Exercises:
1. Return the stretch of the profile of Cynthia Cheatham from "However, everything she" through "in Latin America.", copied word for word.
2. Summarize the profile of Cynthia Cheatham in two sentences.

Passage provided:
•••
Cynthia Cheatham '07 has a background that might seem disjointed — undergrad major in politics and Spanish, master's degree in Latin American studies, and jobs and internships with public housing, a major labor union, the Congressional Black Caucus Foundation and a nonprofit scientific association.
However, everything she has done contains a thread of commonality. "I have always been focused on underrepresented communities," she said. At the AFL-CIO, for instance, she worked on human rights and women's issues and, during the 2012 election cycle, on voting rights.
She now works full time for the Society for Neuroscience as manager of professional development, a job that allows her to oversee a scholars program and a training program to provide career development to underrepresented groups and researchers in Latin America.
The Neuroscience Scholars Program is a multi-year fellowship for underrepresented and diverse graduate students and postdoctoral fellows in neuroscience. Funded by the National Institute of Neurological Disorders and Stroke, the program is designed to increase the likelihood that trainees from diverse backgrounds who enter the neuroscience field continue to advance successfully in their careers.
•••
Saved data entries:
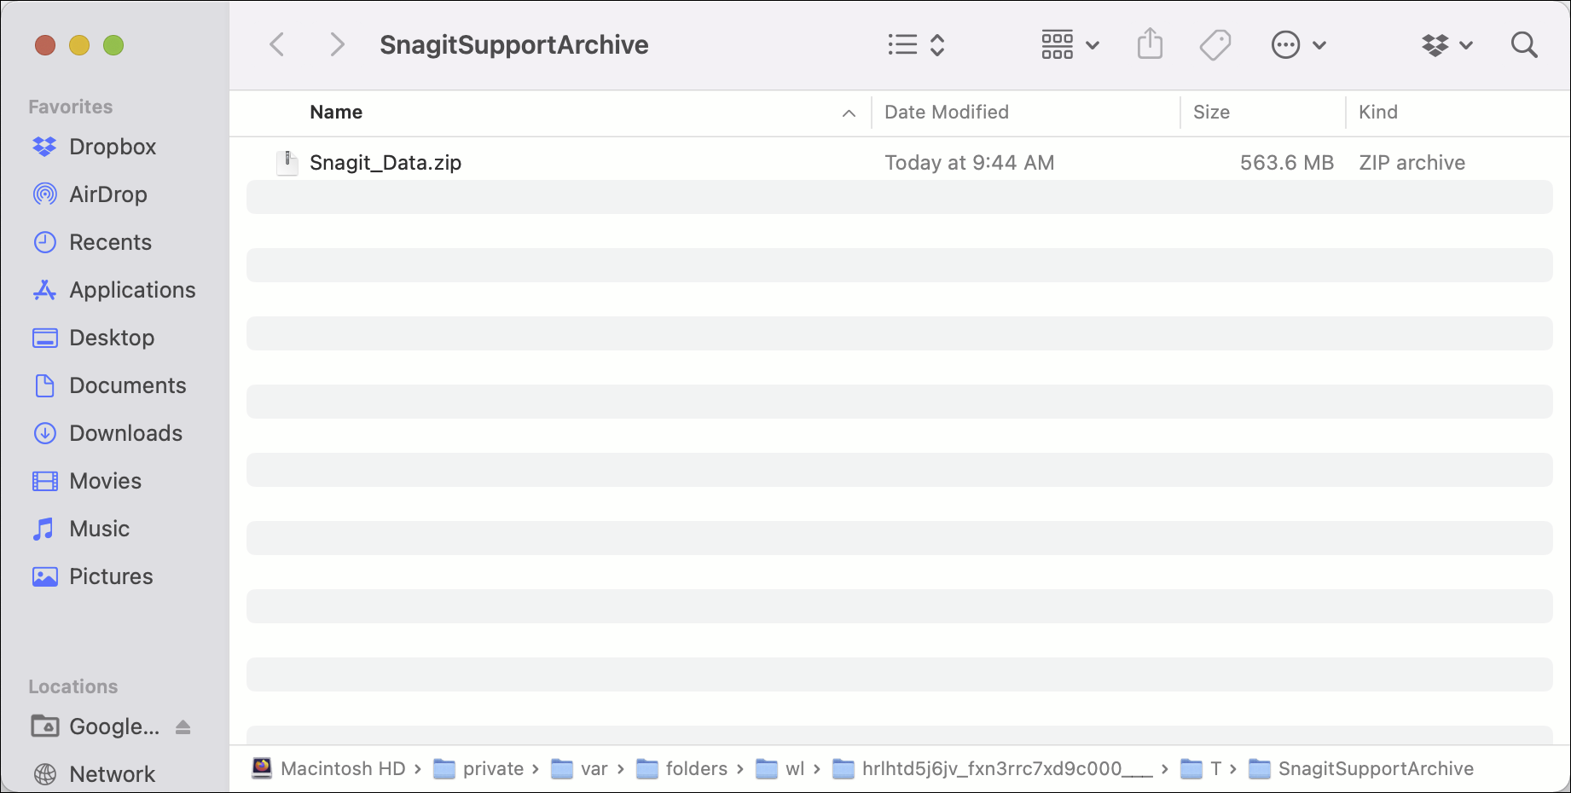Go to the Downloads folder in sidebar
Screen dimensions: 1571x793
125,433

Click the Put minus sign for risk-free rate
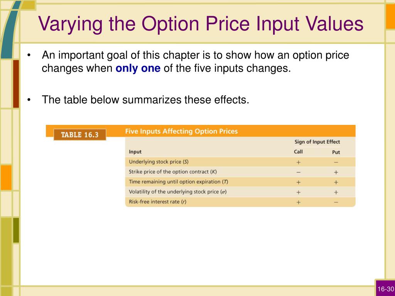[x=336, y=202]
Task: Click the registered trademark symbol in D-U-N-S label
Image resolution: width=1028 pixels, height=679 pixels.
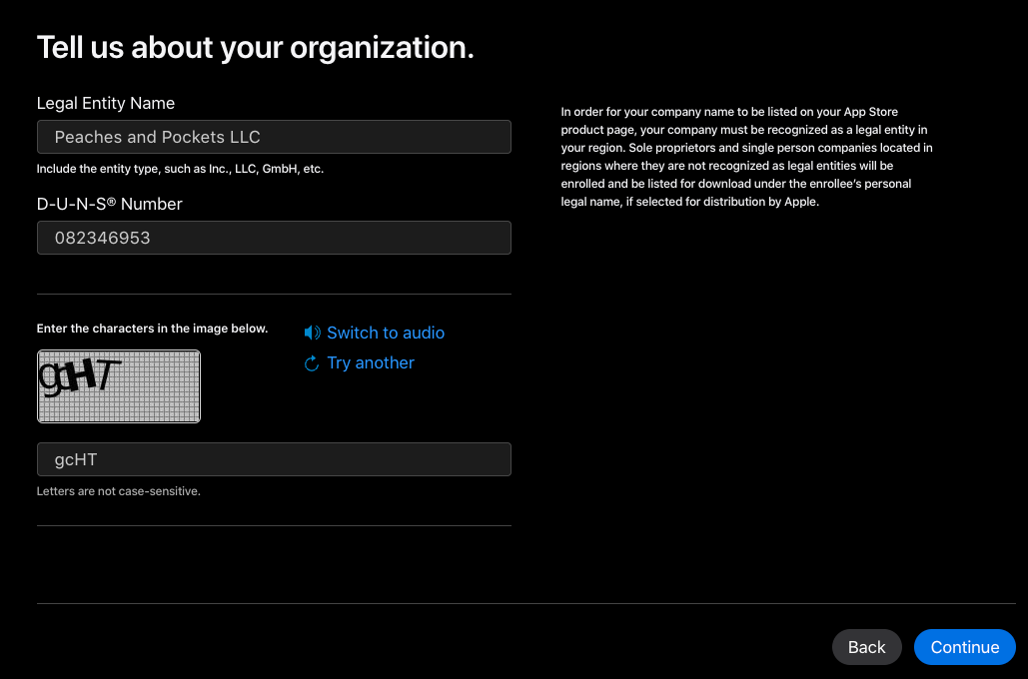Action: [x=112, y=201]
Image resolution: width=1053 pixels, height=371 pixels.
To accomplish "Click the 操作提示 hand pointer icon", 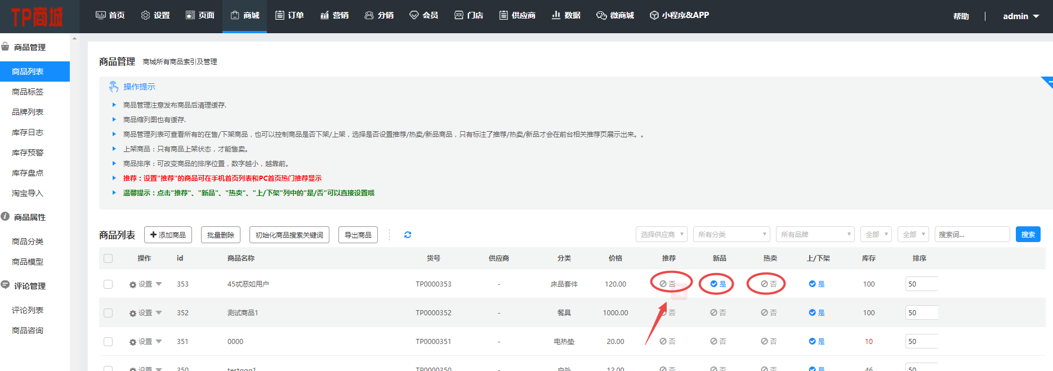I will [x=113, y=87].
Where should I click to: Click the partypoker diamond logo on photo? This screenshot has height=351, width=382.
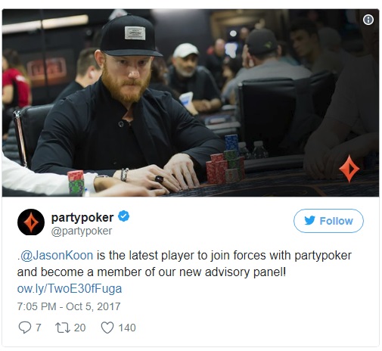[349, 169]
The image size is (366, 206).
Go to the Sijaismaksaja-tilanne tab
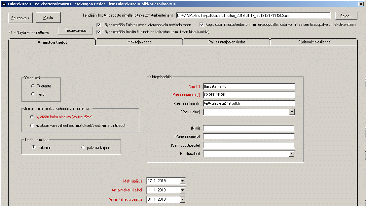[313, 42]
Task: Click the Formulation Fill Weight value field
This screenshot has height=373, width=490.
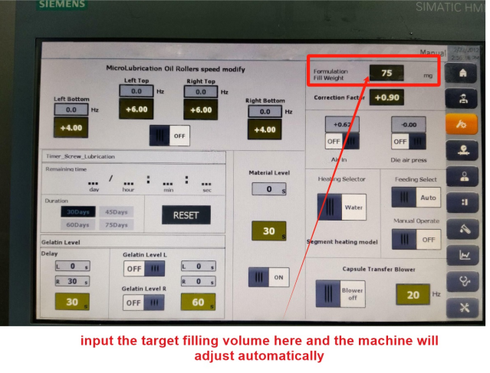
•••
Solutions to the problems:
1.
However, everything she has done contains a thread of commonality. "I have always been focused on underrepresented communities," she said. At the AFL-CIO, for instance, she worked on human rights and women's issues and, during the 2012 election cycle, on voting rights.
She now works full time for the Society for Neuroscience as manager of professional development, a job that allows her to oversee a scholars program and a training program to provide career development to underrepresented groups and researchers in Latin America.

2. Cynthia Cheatham's background spans politics, Spanish and Latin American studies, along with work for public housing, a major labor union, the Congressional Black Caucus Foundation and a nonprofit scientific association, and all of it has focused on underrepresented communities. She now manages professional development at the Society for Neuroscience, where she oversees a scholars program and a training program that provide career development to underrepresented groups and researchers in Latin America.